** Instructions for the task **
Print, please, exactly the lines from the one with "Click the table handle circle at top-left" through the final line of the data below, with both ends included and the pictures left out.

** Supplied material **
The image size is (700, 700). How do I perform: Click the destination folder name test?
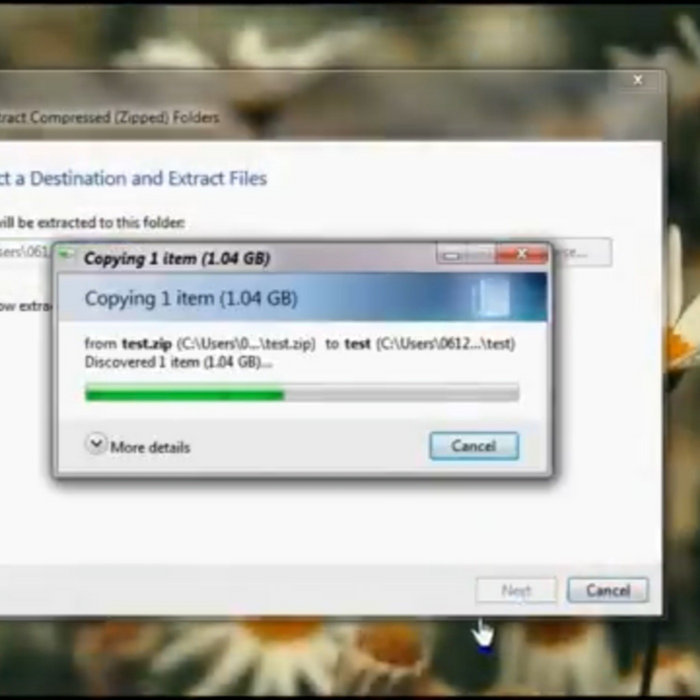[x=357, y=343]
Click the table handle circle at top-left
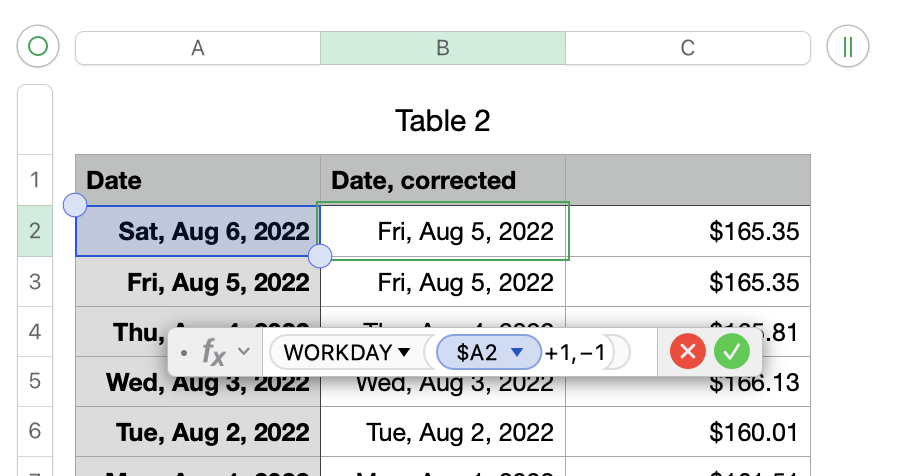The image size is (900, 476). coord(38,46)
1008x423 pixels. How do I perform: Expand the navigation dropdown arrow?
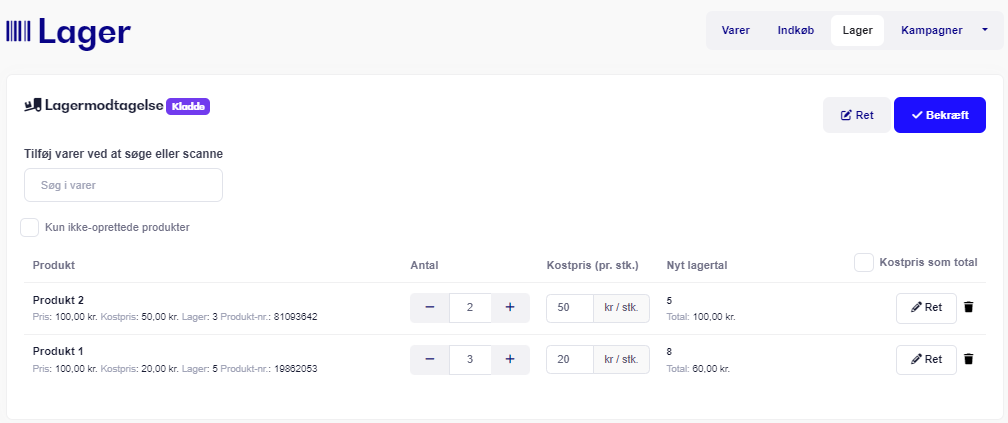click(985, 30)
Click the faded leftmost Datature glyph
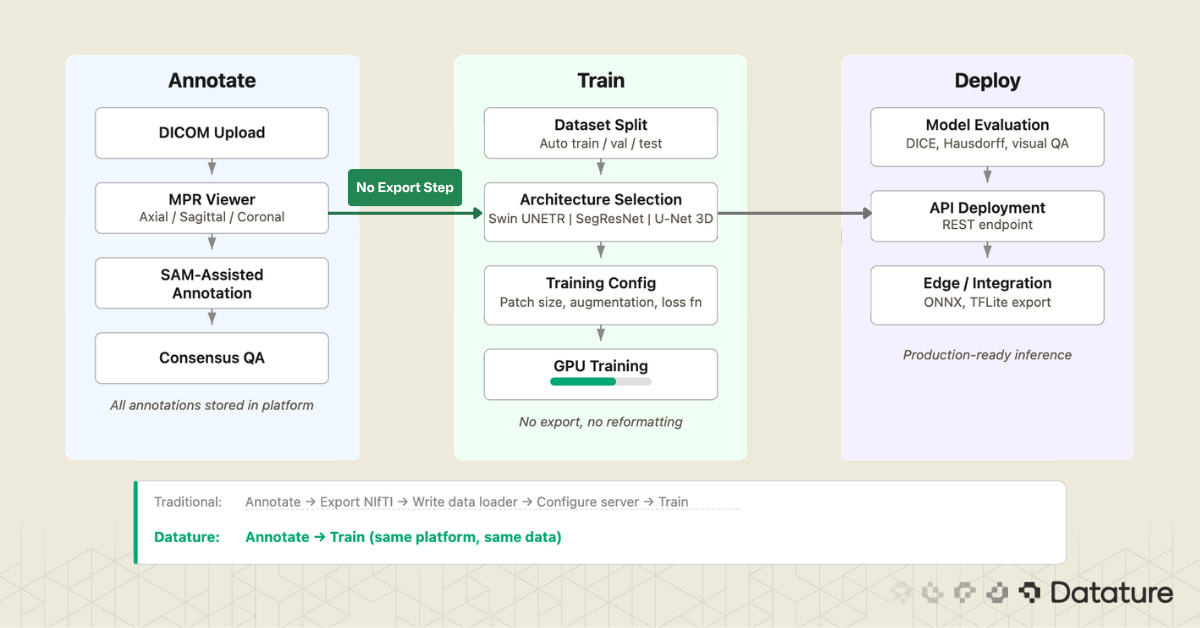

** Answer to this problem **
Click the table handle circle at top-left
The image size is (900, 476). coord(38,46)
1008x423 pixels. How do I perform: Expand the navigation dropdown arrow?
click(985, 30)
Click the faded leftmost Datature glyph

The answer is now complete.